Monitorar de forma permanente os indicadores ambientais, coibir definitivamente os abusos cometidos por forças com poder de polícia na região, concluir o reassentamento das famílias, investigar denúncias de violência física e psicológica estão entre as 50 recomendações do Relatório às esferas do Executivo e Legislativo e a órgãos como Ministérios Públicos, Superintendência de Patrimônio da União em Pernambuco e Ordem dos Advogados do Brasil.
“A publicação poderá ser importante instrumento de luta e denúncia das comunidades afetadas pelo Complexo e subsidiar denúncias internacionais.” conta Melisandra Trentin, integrante da coordenação da Plataforma Dhesca Brasil.

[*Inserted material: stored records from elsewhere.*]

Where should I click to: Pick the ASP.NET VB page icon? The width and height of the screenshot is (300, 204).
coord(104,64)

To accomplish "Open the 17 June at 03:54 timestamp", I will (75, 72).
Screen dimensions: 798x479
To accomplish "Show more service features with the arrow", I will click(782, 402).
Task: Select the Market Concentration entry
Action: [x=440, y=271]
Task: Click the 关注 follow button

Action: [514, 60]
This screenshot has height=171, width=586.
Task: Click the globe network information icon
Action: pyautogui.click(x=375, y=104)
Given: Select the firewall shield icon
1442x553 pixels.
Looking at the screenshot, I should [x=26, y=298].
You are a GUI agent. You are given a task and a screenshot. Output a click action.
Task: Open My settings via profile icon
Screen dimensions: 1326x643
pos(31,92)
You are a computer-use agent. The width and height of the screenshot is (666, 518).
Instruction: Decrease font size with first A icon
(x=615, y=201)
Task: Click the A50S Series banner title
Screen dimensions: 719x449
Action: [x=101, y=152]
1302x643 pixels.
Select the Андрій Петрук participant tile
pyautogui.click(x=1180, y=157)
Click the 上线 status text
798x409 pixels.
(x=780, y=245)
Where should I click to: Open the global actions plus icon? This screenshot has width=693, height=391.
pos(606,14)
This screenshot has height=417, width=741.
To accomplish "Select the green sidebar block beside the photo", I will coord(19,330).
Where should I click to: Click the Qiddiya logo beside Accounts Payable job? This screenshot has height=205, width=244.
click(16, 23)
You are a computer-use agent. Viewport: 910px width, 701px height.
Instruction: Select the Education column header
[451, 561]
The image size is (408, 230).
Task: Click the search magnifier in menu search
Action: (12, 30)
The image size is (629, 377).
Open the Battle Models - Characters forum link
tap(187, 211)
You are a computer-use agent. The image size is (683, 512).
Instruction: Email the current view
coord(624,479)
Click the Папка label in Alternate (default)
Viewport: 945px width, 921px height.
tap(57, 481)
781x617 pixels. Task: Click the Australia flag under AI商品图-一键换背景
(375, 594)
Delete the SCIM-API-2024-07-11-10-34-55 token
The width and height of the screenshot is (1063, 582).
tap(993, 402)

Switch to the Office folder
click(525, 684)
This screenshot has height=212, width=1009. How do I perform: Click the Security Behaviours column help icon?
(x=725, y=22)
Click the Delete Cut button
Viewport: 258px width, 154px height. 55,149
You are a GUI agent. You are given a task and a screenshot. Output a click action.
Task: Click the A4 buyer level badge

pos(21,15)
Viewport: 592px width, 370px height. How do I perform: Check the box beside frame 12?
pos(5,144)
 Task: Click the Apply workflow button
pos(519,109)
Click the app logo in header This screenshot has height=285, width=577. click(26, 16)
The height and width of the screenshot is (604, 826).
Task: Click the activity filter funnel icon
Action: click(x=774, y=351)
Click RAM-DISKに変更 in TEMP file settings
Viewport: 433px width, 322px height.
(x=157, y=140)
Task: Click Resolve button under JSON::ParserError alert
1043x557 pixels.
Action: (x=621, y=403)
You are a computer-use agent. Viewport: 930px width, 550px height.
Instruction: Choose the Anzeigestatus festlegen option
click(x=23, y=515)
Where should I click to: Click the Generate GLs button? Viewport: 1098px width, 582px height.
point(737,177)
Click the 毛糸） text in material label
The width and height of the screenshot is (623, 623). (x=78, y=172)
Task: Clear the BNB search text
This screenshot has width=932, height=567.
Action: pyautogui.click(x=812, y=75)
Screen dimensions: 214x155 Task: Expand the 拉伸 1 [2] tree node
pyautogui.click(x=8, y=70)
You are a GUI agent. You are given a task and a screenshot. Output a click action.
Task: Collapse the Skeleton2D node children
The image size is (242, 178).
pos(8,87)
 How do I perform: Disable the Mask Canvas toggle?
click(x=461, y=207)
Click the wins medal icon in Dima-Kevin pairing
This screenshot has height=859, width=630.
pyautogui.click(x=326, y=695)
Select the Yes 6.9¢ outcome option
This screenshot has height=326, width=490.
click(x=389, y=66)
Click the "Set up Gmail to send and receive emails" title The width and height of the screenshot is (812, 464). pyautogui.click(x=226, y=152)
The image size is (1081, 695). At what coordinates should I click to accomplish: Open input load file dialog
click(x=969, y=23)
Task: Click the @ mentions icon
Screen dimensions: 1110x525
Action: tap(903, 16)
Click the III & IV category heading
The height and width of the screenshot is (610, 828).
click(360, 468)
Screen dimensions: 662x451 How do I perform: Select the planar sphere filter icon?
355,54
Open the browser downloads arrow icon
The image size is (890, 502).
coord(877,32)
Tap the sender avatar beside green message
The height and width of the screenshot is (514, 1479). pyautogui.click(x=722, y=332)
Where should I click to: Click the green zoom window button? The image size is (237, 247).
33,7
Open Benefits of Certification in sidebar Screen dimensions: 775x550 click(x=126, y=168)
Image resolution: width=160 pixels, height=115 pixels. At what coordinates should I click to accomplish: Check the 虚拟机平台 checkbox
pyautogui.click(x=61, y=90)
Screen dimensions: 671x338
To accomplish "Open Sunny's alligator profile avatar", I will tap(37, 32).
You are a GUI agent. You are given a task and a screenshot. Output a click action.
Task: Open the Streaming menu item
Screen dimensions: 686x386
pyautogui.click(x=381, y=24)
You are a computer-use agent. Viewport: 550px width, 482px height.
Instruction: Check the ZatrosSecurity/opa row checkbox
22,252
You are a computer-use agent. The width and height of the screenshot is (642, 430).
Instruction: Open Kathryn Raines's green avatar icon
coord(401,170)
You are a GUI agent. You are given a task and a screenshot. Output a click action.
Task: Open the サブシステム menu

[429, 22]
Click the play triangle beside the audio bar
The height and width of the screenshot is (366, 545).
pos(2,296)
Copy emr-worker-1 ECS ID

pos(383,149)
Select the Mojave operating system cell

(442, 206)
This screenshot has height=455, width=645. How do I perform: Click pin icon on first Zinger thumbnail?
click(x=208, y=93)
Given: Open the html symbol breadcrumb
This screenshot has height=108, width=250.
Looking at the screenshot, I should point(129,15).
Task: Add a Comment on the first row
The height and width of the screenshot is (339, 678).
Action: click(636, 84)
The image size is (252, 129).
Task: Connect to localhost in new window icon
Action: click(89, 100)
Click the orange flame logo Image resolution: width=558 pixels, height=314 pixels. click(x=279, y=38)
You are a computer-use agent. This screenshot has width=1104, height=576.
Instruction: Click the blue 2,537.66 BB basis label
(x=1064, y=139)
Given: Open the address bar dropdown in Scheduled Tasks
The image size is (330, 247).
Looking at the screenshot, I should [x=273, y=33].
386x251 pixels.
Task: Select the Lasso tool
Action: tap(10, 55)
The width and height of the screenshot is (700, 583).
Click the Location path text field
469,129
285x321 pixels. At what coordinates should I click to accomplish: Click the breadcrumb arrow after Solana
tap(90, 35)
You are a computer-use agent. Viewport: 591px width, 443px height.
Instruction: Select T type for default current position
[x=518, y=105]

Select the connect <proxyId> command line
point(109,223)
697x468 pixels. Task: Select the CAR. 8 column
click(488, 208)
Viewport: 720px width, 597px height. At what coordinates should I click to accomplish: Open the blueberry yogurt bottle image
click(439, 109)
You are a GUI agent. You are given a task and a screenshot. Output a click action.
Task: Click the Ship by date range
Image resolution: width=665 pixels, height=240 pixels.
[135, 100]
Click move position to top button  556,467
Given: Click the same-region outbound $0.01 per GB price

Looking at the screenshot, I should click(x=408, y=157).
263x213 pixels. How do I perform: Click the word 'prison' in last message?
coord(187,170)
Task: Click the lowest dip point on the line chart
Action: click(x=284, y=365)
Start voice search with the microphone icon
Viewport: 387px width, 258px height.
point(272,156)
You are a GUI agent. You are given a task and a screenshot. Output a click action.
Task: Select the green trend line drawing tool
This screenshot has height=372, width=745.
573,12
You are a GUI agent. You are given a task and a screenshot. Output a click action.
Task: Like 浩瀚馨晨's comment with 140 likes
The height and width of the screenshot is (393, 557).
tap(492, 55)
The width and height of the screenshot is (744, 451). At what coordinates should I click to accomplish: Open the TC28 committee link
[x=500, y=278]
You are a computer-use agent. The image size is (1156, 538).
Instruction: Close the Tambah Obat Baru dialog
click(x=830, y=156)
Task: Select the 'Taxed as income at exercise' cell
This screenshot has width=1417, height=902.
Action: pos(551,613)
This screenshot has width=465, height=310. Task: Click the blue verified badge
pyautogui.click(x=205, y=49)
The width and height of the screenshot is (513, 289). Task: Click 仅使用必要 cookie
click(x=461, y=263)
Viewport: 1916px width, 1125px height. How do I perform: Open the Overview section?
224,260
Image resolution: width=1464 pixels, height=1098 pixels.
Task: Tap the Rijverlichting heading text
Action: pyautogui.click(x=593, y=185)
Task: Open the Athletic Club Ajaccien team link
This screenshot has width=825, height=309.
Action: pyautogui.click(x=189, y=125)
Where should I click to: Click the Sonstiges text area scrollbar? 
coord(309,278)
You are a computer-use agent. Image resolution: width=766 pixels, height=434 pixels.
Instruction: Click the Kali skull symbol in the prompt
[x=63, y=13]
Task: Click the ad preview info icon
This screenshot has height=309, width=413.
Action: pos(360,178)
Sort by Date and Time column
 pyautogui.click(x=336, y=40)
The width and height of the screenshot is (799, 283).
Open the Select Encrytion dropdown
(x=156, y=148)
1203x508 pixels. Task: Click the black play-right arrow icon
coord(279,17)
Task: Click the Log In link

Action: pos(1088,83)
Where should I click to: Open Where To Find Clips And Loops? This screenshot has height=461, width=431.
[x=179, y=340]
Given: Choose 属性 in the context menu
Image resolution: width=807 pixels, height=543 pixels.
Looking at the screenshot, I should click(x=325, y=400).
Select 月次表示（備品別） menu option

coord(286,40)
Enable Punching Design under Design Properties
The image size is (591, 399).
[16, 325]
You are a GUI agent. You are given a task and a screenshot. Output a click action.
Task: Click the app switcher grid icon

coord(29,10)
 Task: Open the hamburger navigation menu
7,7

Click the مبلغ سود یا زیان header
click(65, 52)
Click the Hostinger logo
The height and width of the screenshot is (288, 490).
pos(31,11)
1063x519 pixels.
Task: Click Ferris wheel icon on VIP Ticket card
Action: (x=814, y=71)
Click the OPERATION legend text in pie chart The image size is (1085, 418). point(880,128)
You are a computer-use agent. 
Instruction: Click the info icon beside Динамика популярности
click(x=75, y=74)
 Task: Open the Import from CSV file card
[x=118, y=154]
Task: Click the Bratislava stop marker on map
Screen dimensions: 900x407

O Relatório Complexos Industriais e Violações de Direitos: o Caso de SUAPE será lançado nos dias 06 e 10 de dezembro, respectivamente, na Defensoria Pública da União em Recife (PE) e, na audiência pública do Conselho Nacional dos Direitos Humanos em Brasília (DF). A publicação será, ainda, referência na audiência com a Comissão Interamericana de Direitos Humanos sobre a situação de defensoras e defensores ameaçados pela atividade empresarial no próximo dia 05.